▸ Aim of the exercise
After locating the line that contains "Given: Collapse the" in the records below, write out exactly that line and each line after it through the one that contains "Screen dimensions: 1024x613", and nothing else.

▸ Records to process
=======

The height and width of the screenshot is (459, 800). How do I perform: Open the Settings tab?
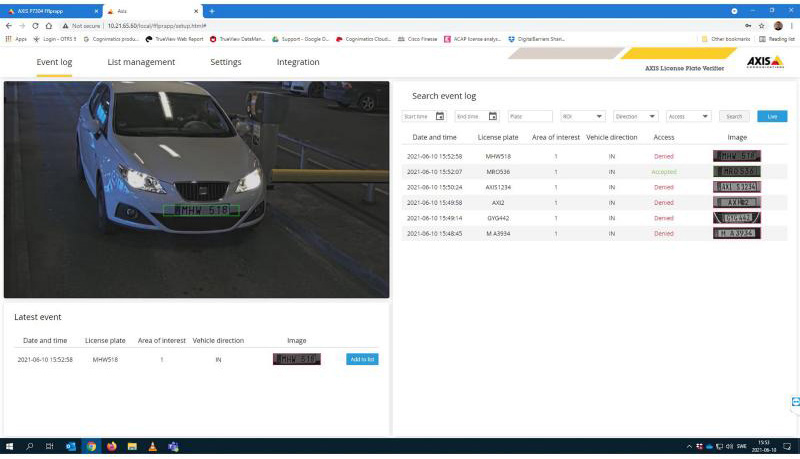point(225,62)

=======

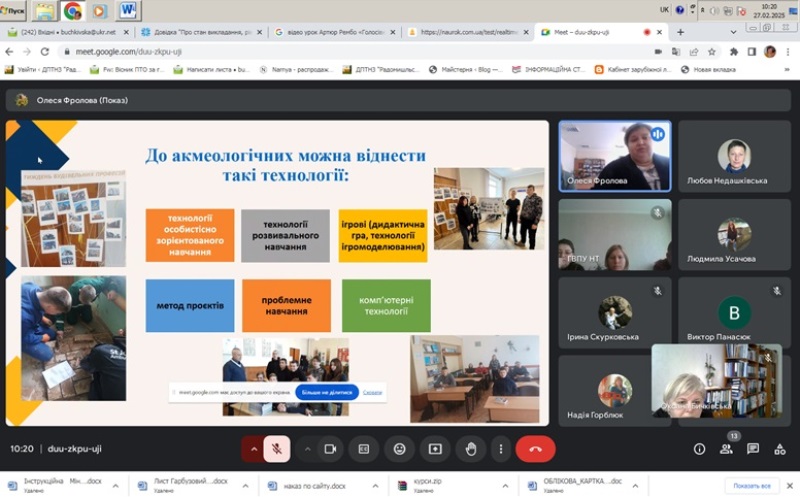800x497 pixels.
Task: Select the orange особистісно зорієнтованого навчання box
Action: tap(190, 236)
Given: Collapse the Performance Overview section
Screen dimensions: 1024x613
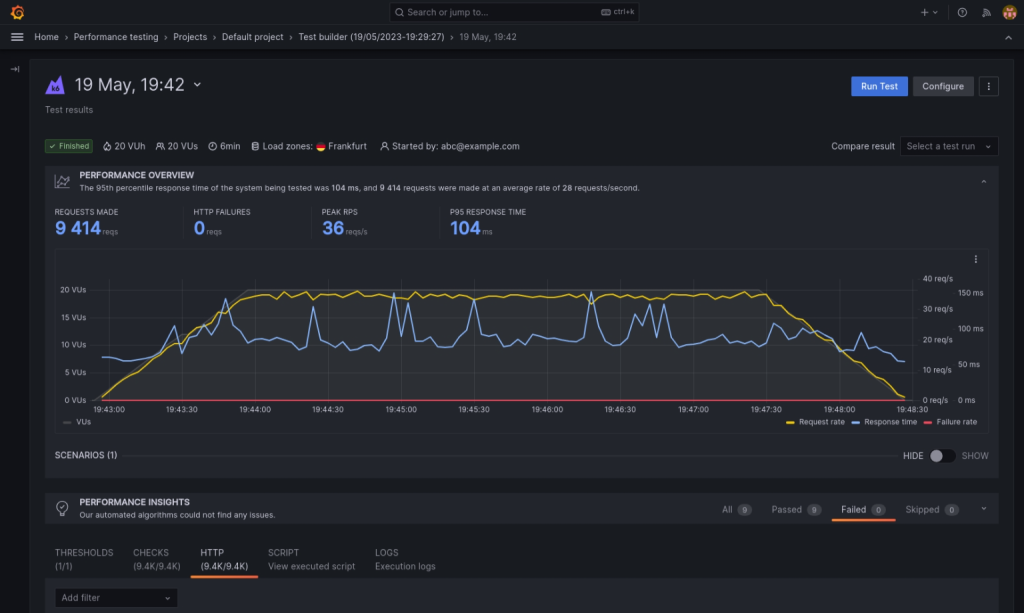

=======

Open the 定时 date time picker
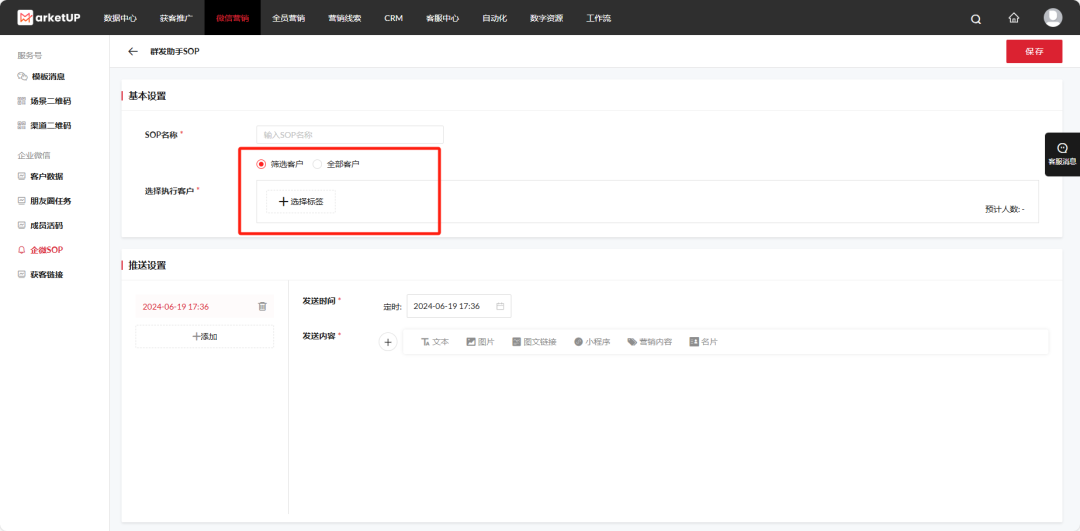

=======

▸ Task output
Given: Collapse the Performance Overview section
Screen dimensions: 1024x613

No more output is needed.